Given passage:

......

This thinking text is then appended to the original document, which forms a single, extended training example. The model is then trained on these augmented samples using the standard next-token prediction objective. It means that the model is learning not only from the original content but also from the detailed reasoning that accompanies it.

This approach naturally directs more training attention toward high-value or difficult concepts. For example, in domains like mathematics and physics, the generated thinking trajectories tend to be longer, meaning the model spends more time processing and learning from these reasoning-intensive sections.

Evaluation and Benchmark Performance of Thinking Augmented Pre-Training

Experiments with TPT show substantial improvements in both data efficiency and final model performance. When pre-training an 8-billion-parameter model from scratch on 100 billion tokens, the TPT-enhanced version reached performance comparable to LLaMA-3.1-8B, which was trained on 15 trillion tokens (3x improvement in data efficiency).

......

Material provided:
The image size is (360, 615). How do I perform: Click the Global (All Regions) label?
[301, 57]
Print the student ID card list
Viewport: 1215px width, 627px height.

......

Exercise objective: Continue the passage on Thinking Augmented Pre-Training from the point where it stops.

Result of this exercise:
On reasoning-heavy benchmarks like GSM8k and MATH, TPT models more than doubled the scores of vanilla pre-training, and achieved 50.1% and 21.8% respectively, compared to 19.2% and 9.1% for the baseline.

Ablation studies confirmed that even when using smaller models to generate the thinking trajectories, the performance remained strong. The approach consistently improved results as training data increased, with no signs of plateauing even at 100 billion tokens.

One limitation is that thinking trajectories for expert-level texts were sometimes shorter. This is possibly because such content assumes prior knowledge and requires fewer explanatory steps.

Reinforcement Learning on Pre-Training Data

Li et al. [Tencent, HunYuan Infra Team, The Chinese University of Hong Kong]

♥ 424   LLM Training   bycloud’s pick  

Introduction to Reinforcement Learning on Pre-Training Data (RLPT)

As large language models grow, simply adding more parameters or training tokens no longer guarantees major gains. This challenge has sparked interest in new ways to use existing data more effectively.

One promising direction comes from a method called Reinforcement Learning on Pre-Training data, or RLPT. Instead of relying only on supervised learning, RLPT applies reinforcement learning directly to the raw text data models that are already trained on.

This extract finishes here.